B. Current development
---------------------------

Now that is interesting, because in my example "led_blinking.zip" I don't remember setting any bootflags.

So why does it work anyway?

The code for the modification of the boot process is usually defined in:

entry.S


Well looking into the entry.S shows:



.text
.org 0
.globl _start, start

start:
_start:
sysInit:
B main

.align 2
fin:




And the there is no entry_subs.S file so far in "led_blinking.zip" release.

So the question would be, does it also work without the AUTOEXEC.BIN on the SD card?

After a quick test with only the 1000d.fir on the SD card.

The answer is, yes it does. But why?


Well, thinking about it, what is the 1000d.fir?

It is base on the AUTOEXEC.BIN, which is again base on our code in the main.c.

Compilation order:  brain -> main.c -> AUTOEXEC.BIN -> 1000d.fir

Simple speaking, the 1000d.fir is like an .exe in windows with our code.

Each time we execute the 1000d.fir through the firmware update menu, our code will be executed.


That means:

1. The .fir file and AUTOEXEC.BIN, both can have the same code.

2. The .fir file can be executed standalone without the AUTOEXEC.BIN.

3. Each time we turn the camera off and on, we have to start the firmware update process again to load our code.

4. The AUTOEXEC.BIN can only be executed if the bootflag is set.

   And setting the bootflag can be done with the .fir file, since we know how to sign it and the camera can read and executed it.


Now, I just need some confirmation to back up my theory.

After thinking a while, I remember somebody gave a talk about magic lantern.

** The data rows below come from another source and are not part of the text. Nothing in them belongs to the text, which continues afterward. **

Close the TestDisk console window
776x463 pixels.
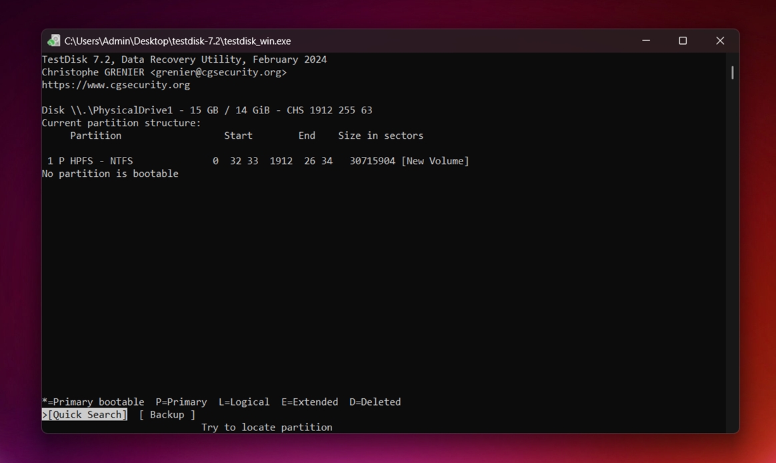coord(720,41)
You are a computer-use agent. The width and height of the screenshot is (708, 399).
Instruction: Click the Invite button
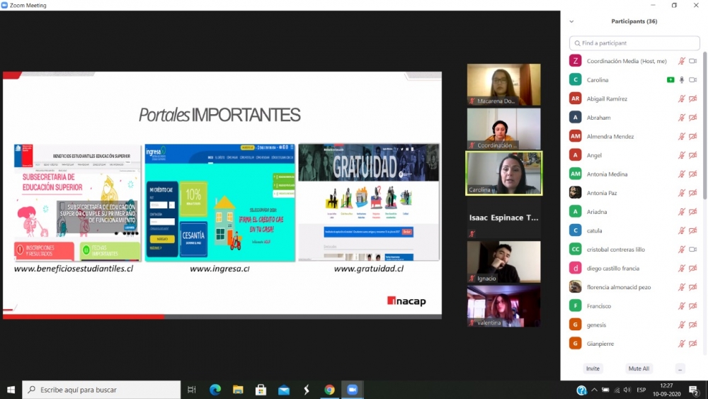click(593, 369)
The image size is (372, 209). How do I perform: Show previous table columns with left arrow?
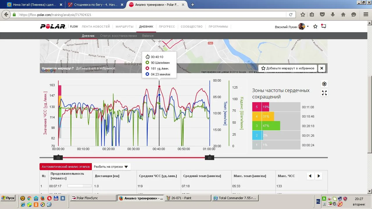[310, 176]
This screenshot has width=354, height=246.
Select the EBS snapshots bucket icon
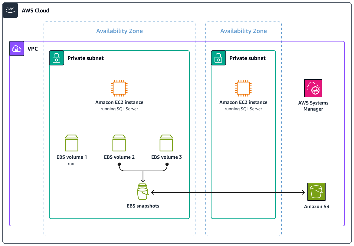(x=143, y=192)
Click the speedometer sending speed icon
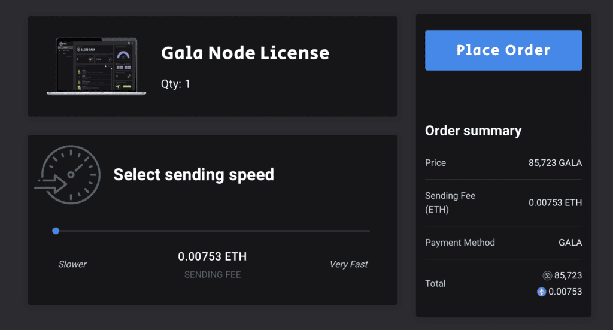 click(x=68, y=174)
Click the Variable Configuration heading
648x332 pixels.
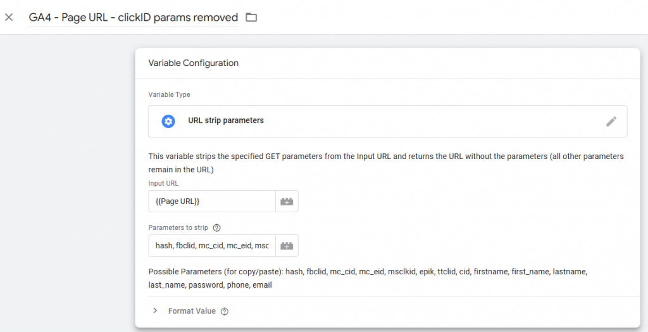tap(193, 63)
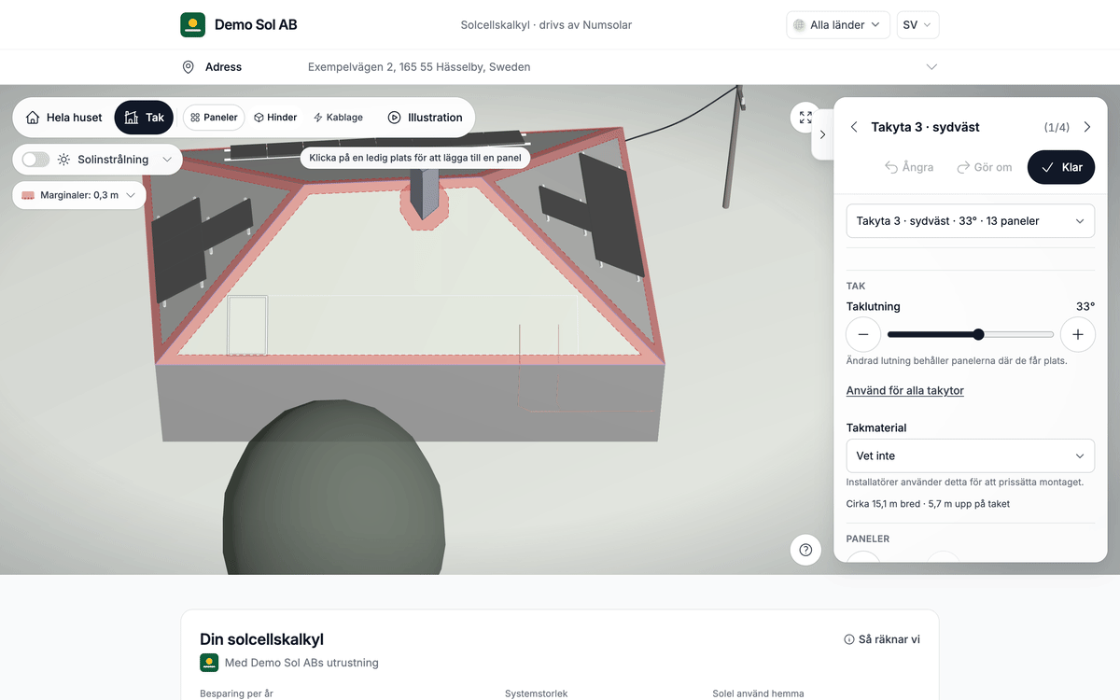Open Marginaler 0,3 m dropdown
The width and height of the screenshot is (1120, 700).
tap(79, 195)
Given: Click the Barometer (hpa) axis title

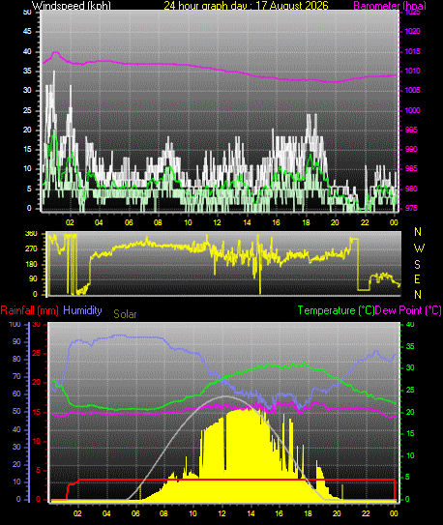Looking at the screenshot, I should [390, 6].
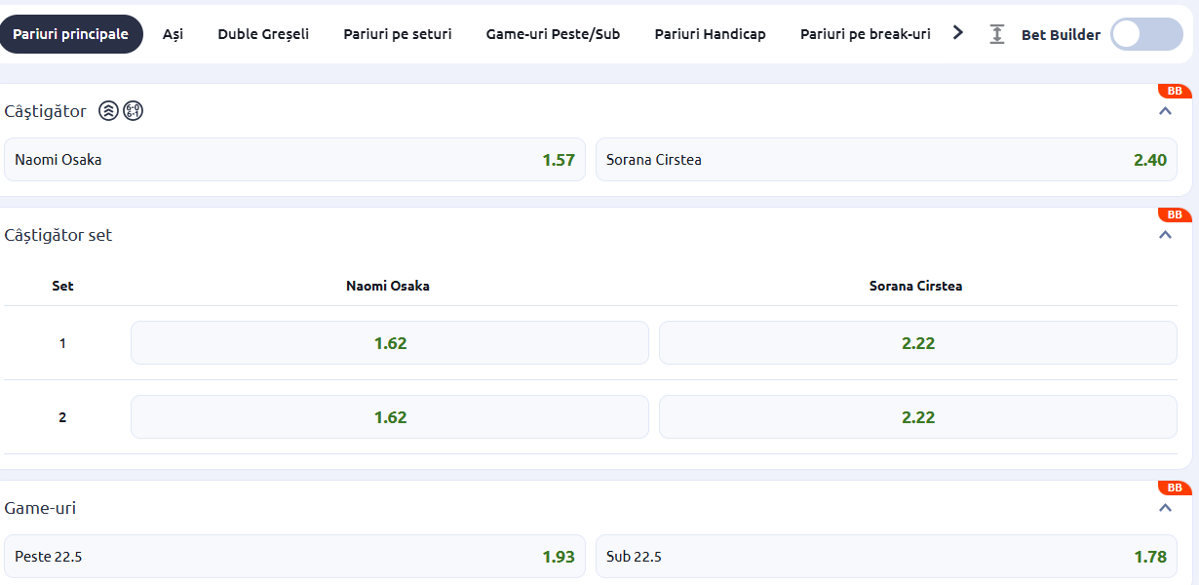This screenshot has width=1199, height=585.
Task: Collapse the Câștigător market section
Action: point(1165,111)

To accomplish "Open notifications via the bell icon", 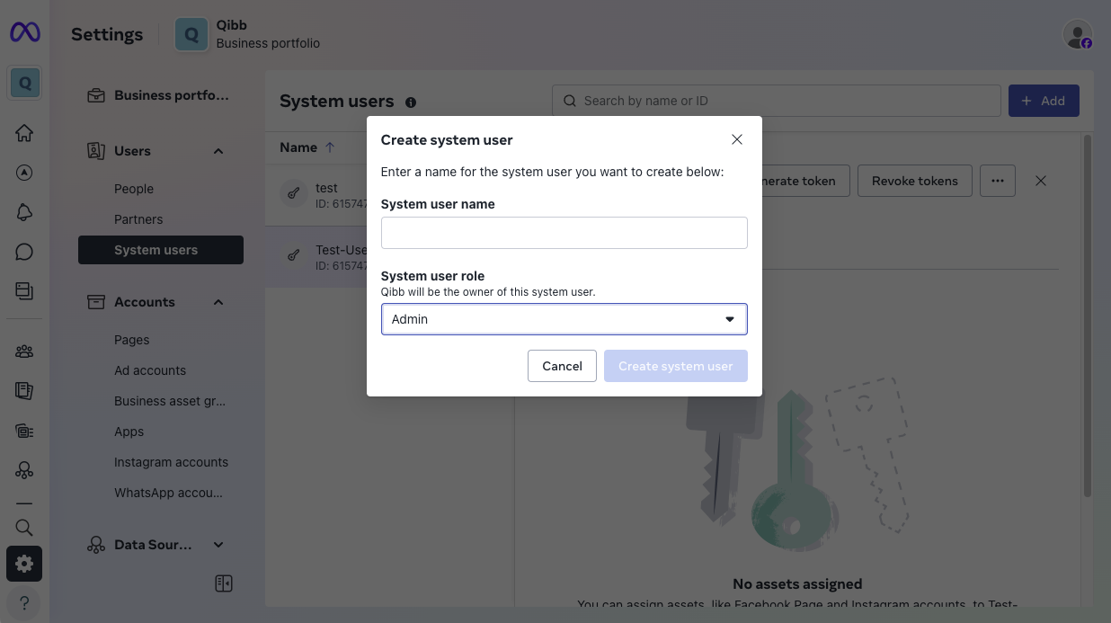I will pos(24,212).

A quick google search and here we go:

Presentation:
https://events.ccc.de/congress/2013/Fahrplan/system/attachments/2246/original/Magic_Lantern_30C3.pdf

Video:
https://media.ccc.de/v/30C3_-_5554_-_en_-_saal_6_-_201312281400_-_magic_lantern_-_michael_zoller


From slide 23 of the presentation:

8.2 How is ML being executed?

Method 1: Firmware update
- We forge a firmware update file (.fir) with Magic Lantern as payload
   - Contains no flash data
   - Flash loaders in .fir are replaced with our code
   - Checksums and hashes need recalculation

- User runs firmware update from original firmware menu

- Firmware restarts into boot loader

- Bootloader loads .fir into RAM and executes it

- Magic Lantern takes over control of the system and boots original firmware


Method 2: Autoboot

- Using .fir we set a flag in flash called "BOOTDISK"

- Bootloader checks for "AUTOEXEC.BIN" on CF/SD

- If found, it gets loaded and executed without checks

- Magic Lantern takes over control of the system and boots original firmware

----------------------------

Now, looking at Coutts latest release, we do have functions to set and de-assert the bootflag.

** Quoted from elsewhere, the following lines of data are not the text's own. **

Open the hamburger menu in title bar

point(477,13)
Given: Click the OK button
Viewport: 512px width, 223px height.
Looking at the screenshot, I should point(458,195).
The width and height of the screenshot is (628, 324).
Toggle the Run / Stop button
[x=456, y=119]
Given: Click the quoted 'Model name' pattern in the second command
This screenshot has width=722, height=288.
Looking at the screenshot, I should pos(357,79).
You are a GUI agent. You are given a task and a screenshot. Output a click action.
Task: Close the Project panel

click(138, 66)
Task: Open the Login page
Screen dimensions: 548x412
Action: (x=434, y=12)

The functions to enable and disable of the boot-flag is defined in:
entry_subs.S

NSTUB(EnableBootDisk, 0xFFD21248)
NSTUB(DisableBootDisk, 0xFFD21260)


C. Development outlook
----------------------------

Highest priority:

- Currently the screen is black during the code execution (led_blinking.zip).

- We have to find out, how to load the original firmware to get into the normal operation mode where we can see the camera menu.

- After that we can try to get the magic lantern menu showing up on the screen and porting all functions to get magic lantern works correctly.


Low priority: Highest priority:

Figured out how to set the bootflag correctly to auto load the AUTOEXEC.BIN.

If it was that simple, why Coutts comment the code section out with the functions call in his latest release?

Translating his comments of the latest release, he had troubles to get it working correctly.